## SELECTED TEXT:

Cursor CEO: Going Beyond Code, Superintelligent AI Agents, And Why Taste Still Matters
Watch on YouTube ↗ Summary based on the YouTube transcript and episode description.
Cursor CEO Michael Truell argues taste is the last irreplaceable engineering skill as AI crosses 40–50% of lines written inside Cursor today.
- Cursor hit $100M ARR 20 months after launch and a $9B valuation; now runs over 500M model calls per day on own inference.
- AI currently writes 40–50% of lines of code produced inside Cursor, but professional devs still read every line — full delegation is still years away.
- Truell and co-founders initially built a CAD autocomplete startup; Codex cost roughly $90–100k to train, which they used to convince early investors.
- Going from GPT-3 to ChatGPT required only ~1% more training cost via RLHF — most of the leap was fine-tuning, not compute scale.

Dataset excerpts
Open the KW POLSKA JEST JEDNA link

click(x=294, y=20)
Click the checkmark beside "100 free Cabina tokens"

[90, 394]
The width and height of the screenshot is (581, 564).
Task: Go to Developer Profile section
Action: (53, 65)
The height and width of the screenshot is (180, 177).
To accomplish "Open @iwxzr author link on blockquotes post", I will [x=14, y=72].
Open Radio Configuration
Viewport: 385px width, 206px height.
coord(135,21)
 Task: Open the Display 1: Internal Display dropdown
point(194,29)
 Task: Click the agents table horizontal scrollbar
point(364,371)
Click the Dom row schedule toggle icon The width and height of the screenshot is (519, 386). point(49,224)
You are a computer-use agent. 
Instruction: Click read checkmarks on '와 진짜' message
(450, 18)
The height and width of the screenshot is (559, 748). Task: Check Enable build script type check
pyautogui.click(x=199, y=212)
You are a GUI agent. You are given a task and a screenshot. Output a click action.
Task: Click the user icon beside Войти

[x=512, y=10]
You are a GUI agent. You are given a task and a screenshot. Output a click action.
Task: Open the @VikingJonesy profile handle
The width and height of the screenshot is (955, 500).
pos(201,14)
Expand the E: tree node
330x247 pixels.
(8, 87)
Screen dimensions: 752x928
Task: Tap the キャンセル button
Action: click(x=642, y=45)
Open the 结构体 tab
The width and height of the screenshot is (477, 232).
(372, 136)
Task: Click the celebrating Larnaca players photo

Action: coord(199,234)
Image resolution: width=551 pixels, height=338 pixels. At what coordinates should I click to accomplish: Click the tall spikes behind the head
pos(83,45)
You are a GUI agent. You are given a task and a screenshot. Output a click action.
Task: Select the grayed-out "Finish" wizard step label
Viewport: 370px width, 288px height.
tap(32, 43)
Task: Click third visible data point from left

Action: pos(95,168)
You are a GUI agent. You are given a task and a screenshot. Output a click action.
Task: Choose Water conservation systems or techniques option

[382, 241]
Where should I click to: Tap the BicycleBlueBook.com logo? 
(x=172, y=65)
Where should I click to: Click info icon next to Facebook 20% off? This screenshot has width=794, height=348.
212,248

## TASKS TO COMPLETE:
• a. According to the summary of the Cursor CEO interview, how many model calls per day does Cursor run on its own inference?
• b. Continue the summary of the Cursor CEO interview from the point where it stops.

## YOUR WRITTEN ANSWERS:
• a. Over 500 million model calls per day.

• b.
- GitHub Copilot’s origin: a tiger team wandered for nearly a year on wild product ideas before landing on simple autocomplete; even that required mainline VS Code changes.
- Cursor was built as a standalone editor, not an extension — a contrarian bet that all coding would eventually flow through AI and require a control UI.
- Key north-star metric was paid power users (AI used 4–5 days out of 7), not DAUs or MAUs — sustainability demanded the paid tier.
- Long-context reliability and continual learning remain the hard blockers to superhuman agents; max forward-progress time has grown from seconds to roughly one hour across recent models.